"Why are all the lights off, isn't there enough darkness in the brain?"
I heard this with much surprise, coming out of my grandmothers mouth
And I instinctively reflected on what she had just said, although she said it with pure innocence
Unaware of the complete honesty of her words
Why are all the lights off, I thought
Not in my house, nor my room
But in my brain
All of the lights are off
I immediately thought of the younger version of myself
Yeah, all of the lights were on back then
My imagination was a bright fluorescent light that illuminated my whole skull
You could almost see the light rays through my bright, colorful eyes
My mind was a festival of lights, with multiple light bulbs each representing something different
The blue was food, oh how it lit up like the sky on a hot afternoon, every time I had my favorite spaghetti, or when I ate the delicious cake at my birthday party.
The yellow was for games, the games I used to play back in elementary, the ones that filled my body with bruises and scratches from the adventures I would take in my block.

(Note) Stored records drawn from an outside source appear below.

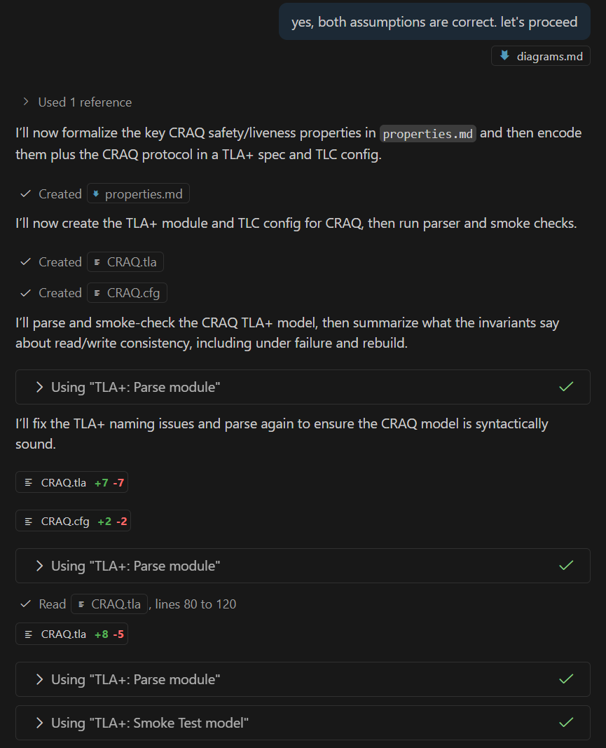Click the green checkmark on first Parse module

tap(566, 387)
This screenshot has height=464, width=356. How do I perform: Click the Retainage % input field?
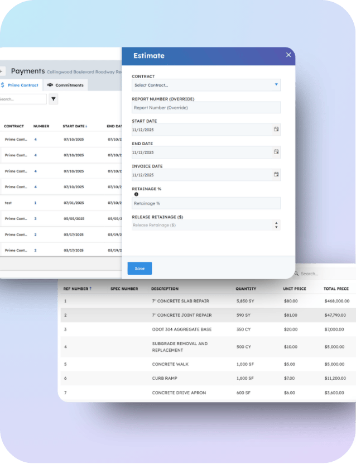point(205,203)
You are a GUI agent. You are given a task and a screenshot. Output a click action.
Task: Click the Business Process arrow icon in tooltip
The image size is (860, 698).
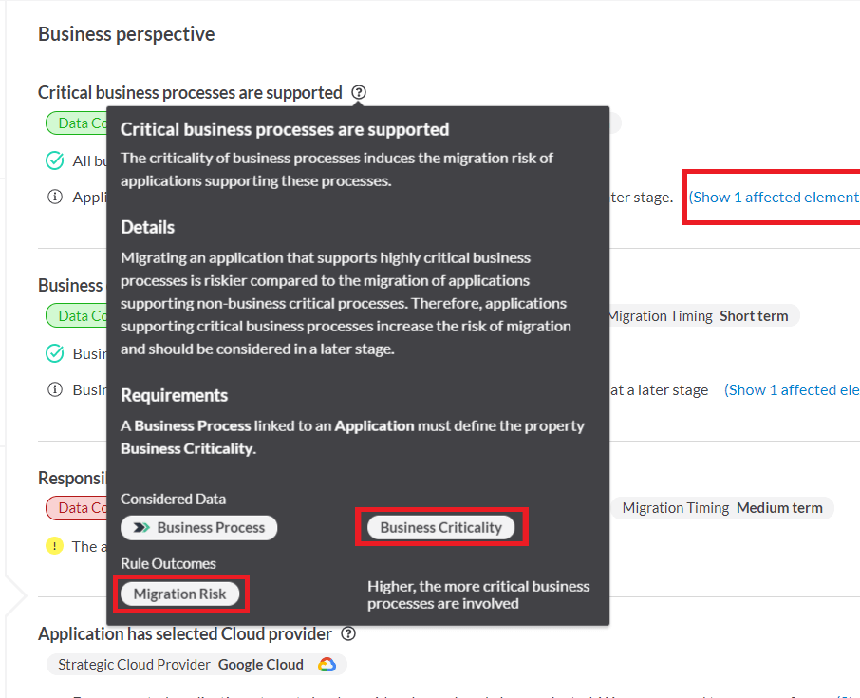click(141, 527)
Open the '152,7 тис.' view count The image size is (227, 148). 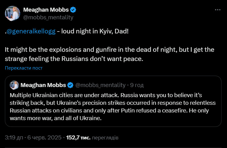pyautogui.click(x=78, y=138)
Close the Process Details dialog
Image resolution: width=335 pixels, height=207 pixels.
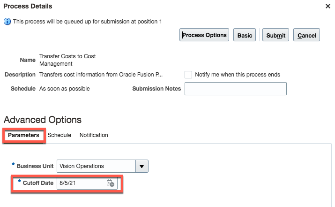click(328, 7)
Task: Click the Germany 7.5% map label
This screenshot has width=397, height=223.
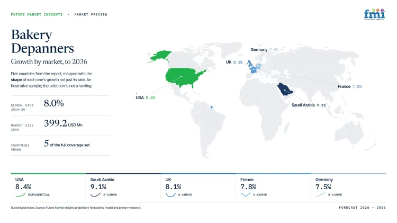Action: click(264, 50)
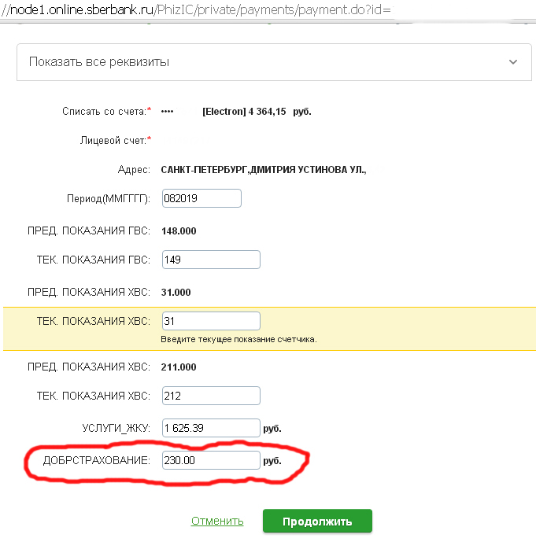Click the САНКТ-ПЕТЕРБУРГ address text

point(264,169)
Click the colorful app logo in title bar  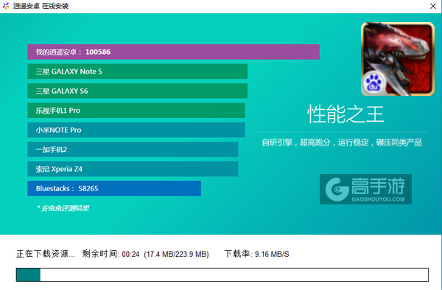(x=6, y=6)
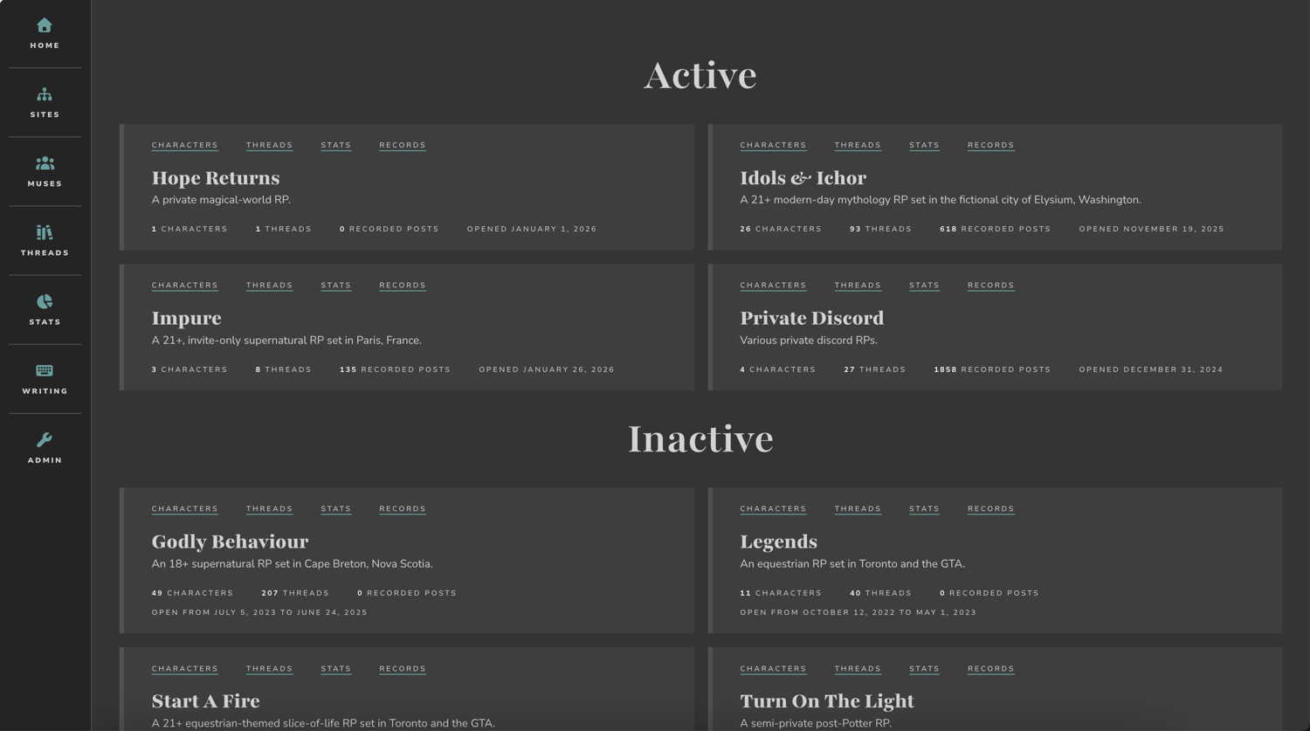Open Stats link for Turn On The Light
The image size is (1310, 731).
pyautogui.click(x=924, y=669)
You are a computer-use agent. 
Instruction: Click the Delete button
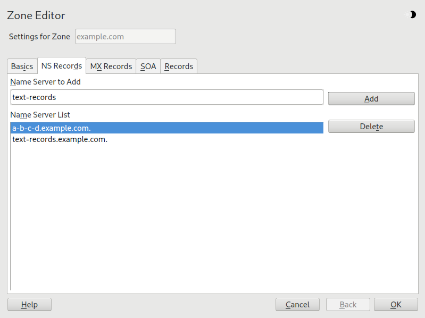[371, 127]
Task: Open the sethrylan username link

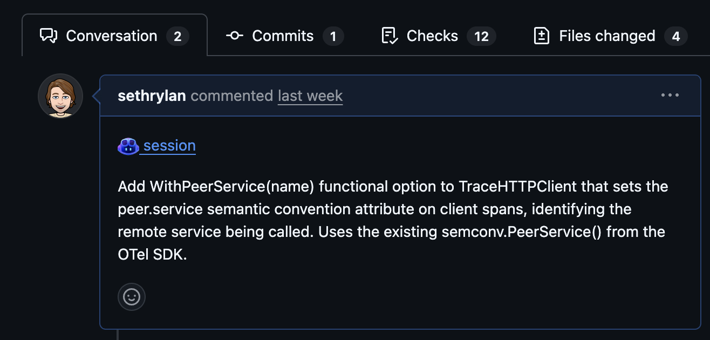Action: click(x=152, y=96)
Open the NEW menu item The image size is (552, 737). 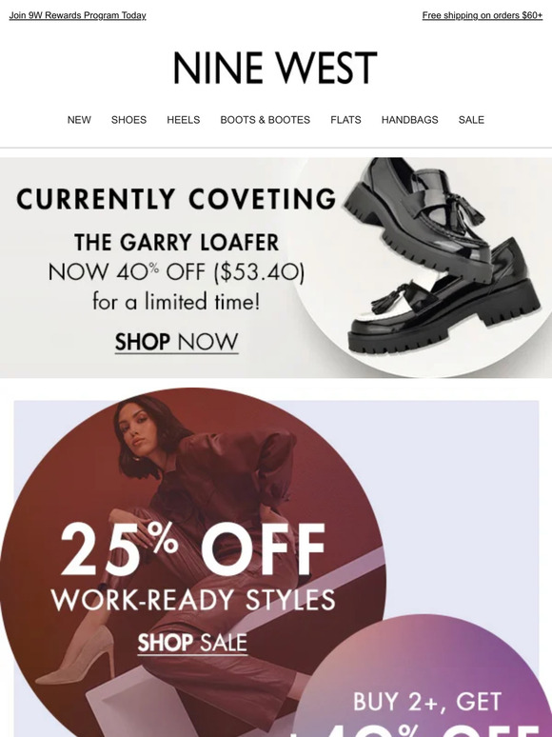[x=79, y=120]
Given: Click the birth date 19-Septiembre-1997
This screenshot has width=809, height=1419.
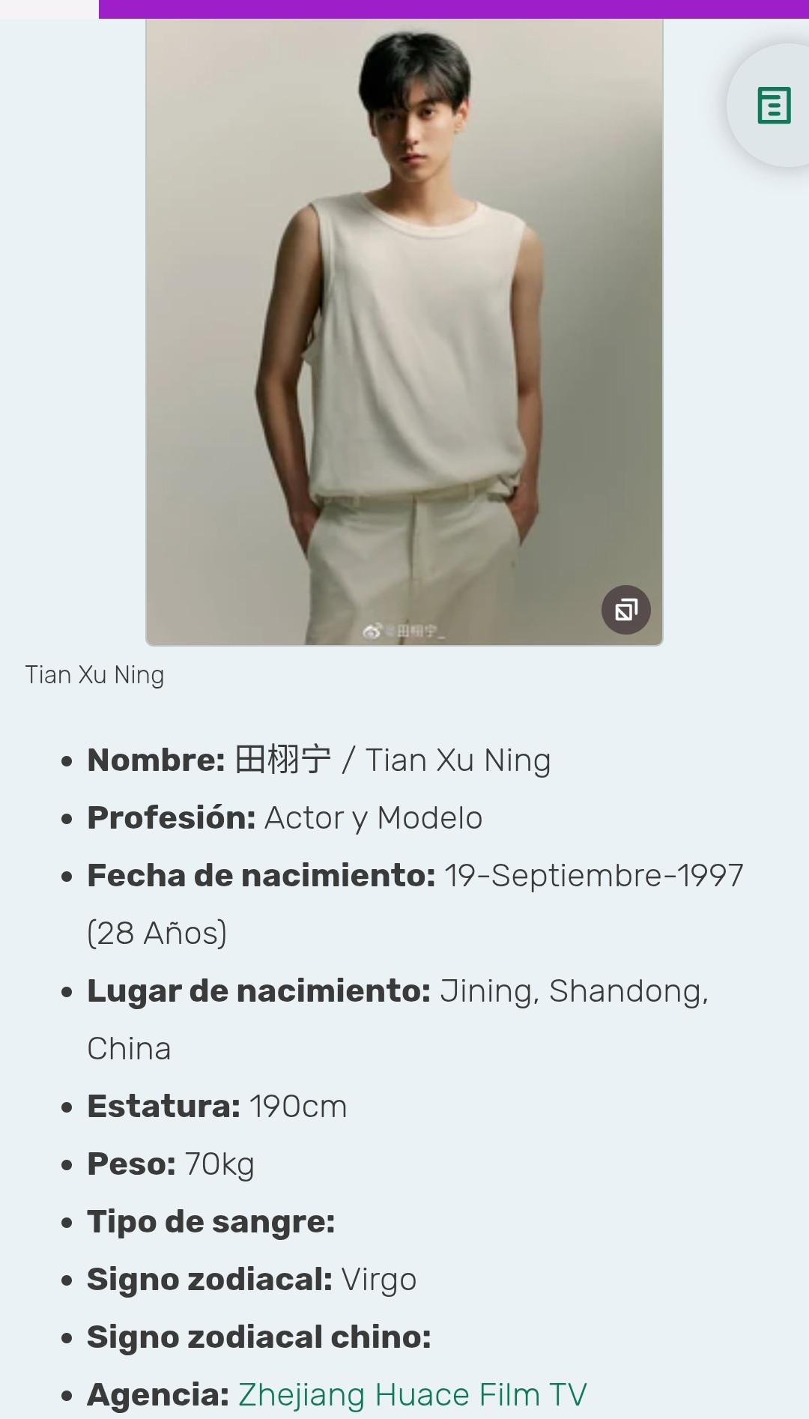Looking at the screenshot, I should 593,875.
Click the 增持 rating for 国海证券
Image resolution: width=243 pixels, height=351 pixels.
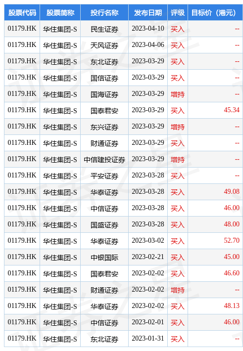click(178, 94)
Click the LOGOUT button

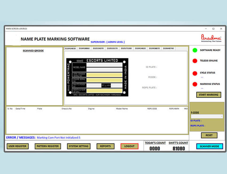tap(129, 146)
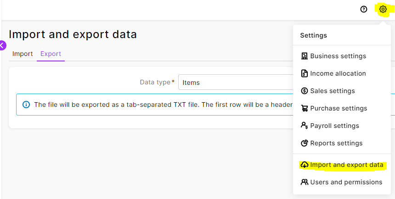Click the Import and export cloud icon
Viewport: 395px width, 199px height.
[304, 165]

The red was for love, this light bulb lit up every time I felt an ounce of love towards someone or whenever my mother would kiss me goodnight, or when I received a secret valentines day card, or when teachers used to put "Good Job" stickers on any paper I turned in
The green bulb lit up every time I heard music, this was a lovely light that I have looked forward to
Back when I was younger, my brain was not dark, its walls were filled with smaller versions of the sun and the moon and the stars where brighter than I see them now
Back when I was younger, my brain was not dark, it wasn't polluted with the thoughts of right or wrong, politics, religion, and romantic love.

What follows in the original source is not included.